Clients who need flexible premium payments might consider universal life, which pays current rates of interest, or universal variable life, which invests in mutual funds. This way, budget-conscious clients can start with lower premium payments and increase them as their income grows.

Mutual insurance companies, such as Northwestern Mutual, MassMutual, New York Life and Guardian Life, typically sell a type of whole life that lets policyholders pay lower premiums during the early years, and increase them as they age.

Perhaps single grandparents want to leave money for their grandchildrens’ higher education. Or, if they are subject to estate taxes, they might want to consider leaving the life insurance death benefit to a charity, adds Klein of Sun Life.

Singles in their 50s and 60s might consider life insurance with a long-term care insurance rider.

“The primary benefit of the life insurance combination is that the buyer will get some benefit from their premiums even if he or she does not eventually need long-term care,” says Jesse Slome, executive director of the American Association for Long Term Care Insurance, Westlake Village, Calif.

Combination life insurance/long-term-care policies are offered by about 30 insurance companies.

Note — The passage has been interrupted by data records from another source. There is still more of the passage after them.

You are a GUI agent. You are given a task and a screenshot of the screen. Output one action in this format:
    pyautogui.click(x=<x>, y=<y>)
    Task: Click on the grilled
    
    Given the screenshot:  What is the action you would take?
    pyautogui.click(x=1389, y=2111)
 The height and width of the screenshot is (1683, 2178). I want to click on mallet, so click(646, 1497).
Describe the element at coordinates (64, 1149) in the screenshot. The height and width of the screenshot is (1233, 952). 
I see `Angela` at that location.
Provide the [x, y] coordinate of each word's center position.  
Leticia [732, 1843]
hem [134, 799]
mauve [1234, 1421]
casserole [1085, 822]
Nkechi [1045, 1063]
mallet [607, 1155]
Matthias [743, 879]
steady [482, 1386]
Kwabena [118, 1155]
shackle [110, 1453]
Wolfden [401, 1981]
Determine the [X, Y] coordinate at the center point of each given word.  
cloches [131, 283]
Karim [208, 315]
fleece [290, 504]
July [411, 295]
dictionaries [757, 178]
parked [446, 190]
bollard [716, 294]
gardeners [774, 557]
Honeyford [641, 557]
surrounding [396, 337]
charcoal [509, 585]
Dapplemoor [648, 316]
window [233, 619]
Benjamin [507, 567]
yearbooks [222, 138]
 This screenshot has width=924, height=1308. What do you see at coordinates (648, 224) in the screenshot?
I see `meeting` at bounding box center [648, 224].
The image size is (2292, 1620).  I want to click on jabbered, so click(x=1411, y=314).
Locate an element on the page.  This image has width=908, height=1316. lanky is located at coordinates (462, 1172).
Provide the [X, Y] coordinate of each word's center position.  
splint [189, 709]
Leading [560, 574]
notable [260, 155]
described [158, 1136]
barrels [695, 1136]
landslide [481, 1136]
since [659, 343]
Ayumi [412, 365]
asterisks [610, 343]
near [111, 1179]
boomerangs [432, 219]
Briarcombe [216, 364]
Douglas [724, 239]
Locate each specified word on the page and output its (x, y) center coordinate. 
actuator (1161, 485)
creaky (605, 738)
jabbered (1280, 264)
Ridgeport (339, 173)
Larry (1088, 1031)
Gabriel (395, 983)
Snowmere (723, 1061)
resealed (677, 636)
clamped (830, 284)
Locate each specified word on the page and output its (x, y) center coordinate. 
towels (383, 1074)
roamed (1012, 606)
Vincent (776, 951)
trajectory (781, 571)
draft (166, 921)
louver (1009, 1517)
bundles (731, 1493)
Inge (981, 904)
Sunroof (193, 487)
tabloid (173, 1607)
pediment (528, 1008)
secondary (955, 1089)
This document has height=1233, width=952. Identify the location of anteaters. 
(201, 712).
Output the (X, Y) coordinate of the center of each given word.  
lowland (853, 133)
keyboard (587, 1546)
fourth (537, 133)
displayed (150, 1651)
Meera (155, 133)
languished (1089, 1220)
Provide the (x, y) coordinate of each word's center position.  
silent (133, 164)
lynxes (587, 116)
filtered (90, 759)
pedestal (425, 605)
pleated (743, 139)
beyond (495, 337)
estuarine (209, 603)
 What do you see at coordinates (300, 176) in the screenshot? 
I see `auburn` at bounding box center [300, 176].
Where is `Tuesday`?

Some require the payment of monthly premiums. Others require a lump sum payment into the policy.

If the policyholder goes into a nursing home, he or she can use the death benefit to pay the bills. With the purchase of an extension rider, payment of long-term-care bills can continue after the death benefit is used up.

Slome says that the average single premium for a combination life insurance/long-term-care policy is $68,000, and the average death benefit is $174,000.

"More carriers are entering the marketplace and certainly more insurance and investment professionals are discussing these options with their clients," Slome says.

However there is no free lunch with combination coverage.

“The Life-plus-LTC combo can be significantly harder to ‘health-qualify’ for than traditional long-term care insurance because there are both mortality and morbidity concerns,” he says. “Someone who won’t health-qualify for traditional long-term care insurance is very unlikely to qualify for a Life-plus-LTC policy—though there are a few situations where this isn't always true.”

On the plus side, he says that the combination product is easier to sell than a standalone long-term-care policy.

"The unique selling proposition for combo products is the ability to address one of the most significant objections to traditional long-term care insurance: The concern that one doesn't use the policy benefits. With combo products, if you don't ever need long-term care, you still receive a benefit—either a death benefit to heirs or an annuity payout for yourself or payout to beneficiaries. This is what makes these products attractive to a certain segment of clientele who have the savings that they can reallocate into a Life-plus-LTC.”